[Data to use]
------------------------
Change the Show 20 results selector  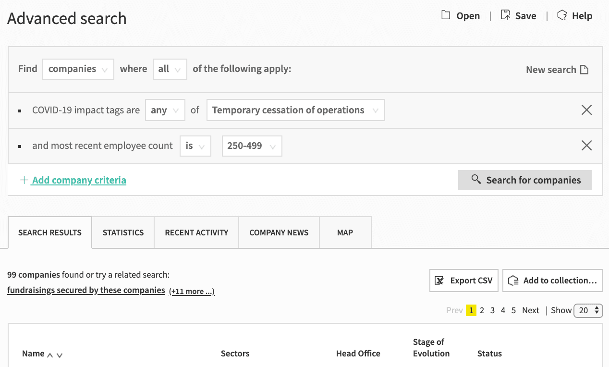pos(588,310)
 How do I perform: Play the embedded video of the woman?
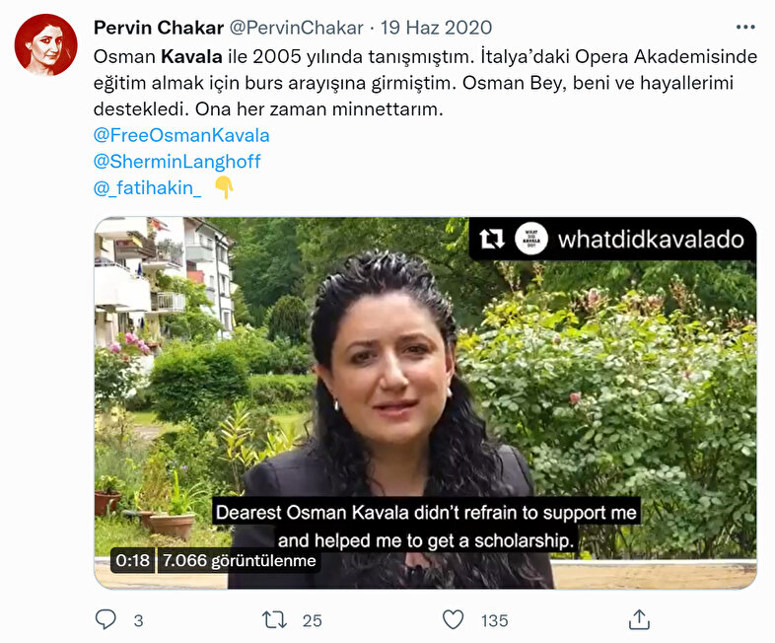click(425, 402)
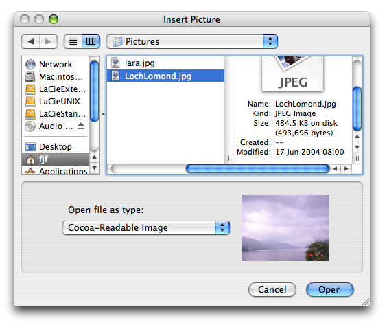Open the Pictures folder location popup
The height and width of the screenshot is (325, 387).
(192, 41)
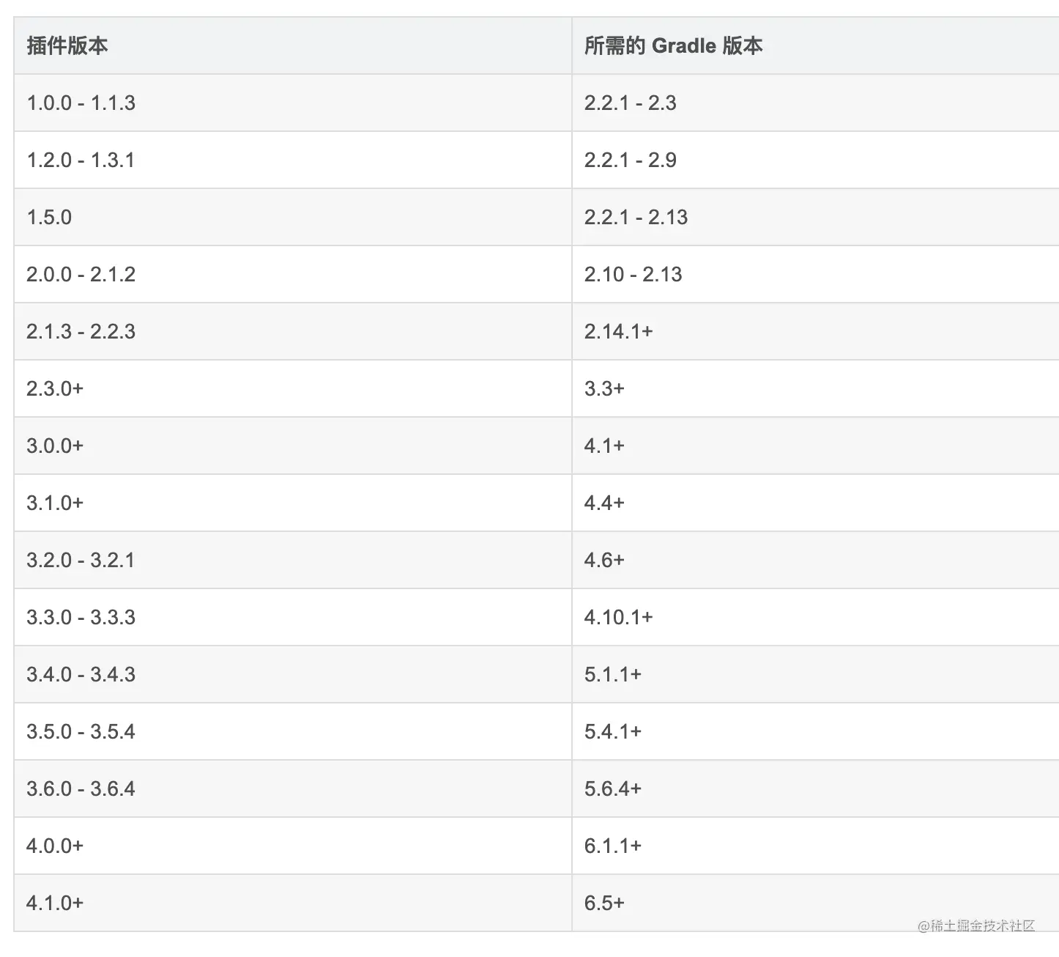Click the plugin version cell 1.5.0

tap(49, 218)
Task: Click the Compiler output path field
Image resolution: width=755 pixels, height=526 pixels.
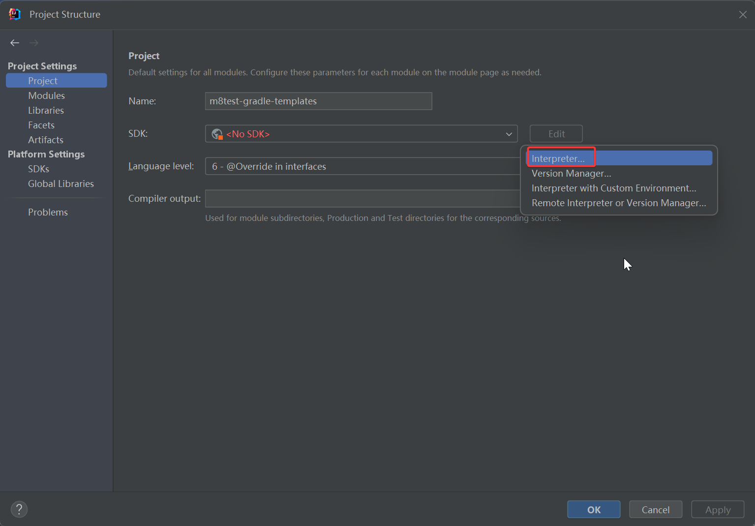Action: click(x=362, y=199)
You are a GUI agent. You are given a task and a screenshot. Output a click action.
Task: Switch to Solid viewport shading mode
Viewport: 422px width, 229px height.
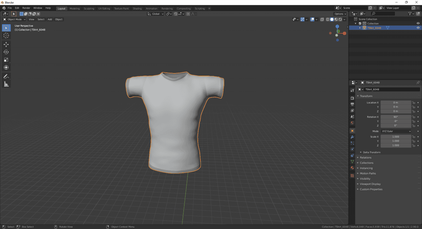331,19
------------------------
[Problem description] Rewrite the records from the line with "You are a GUI" through the end of the records, changing "Solid" to "Wireframe" and keeping everything else the same. Leave the pictures out.

[Solution to this problem]
You are a GUI agent. You are given a task and a screenshot. Output a click action.
Task: Switch to Wireframe viewport shading mode
Viewport: 422px width, 229px height.
331,19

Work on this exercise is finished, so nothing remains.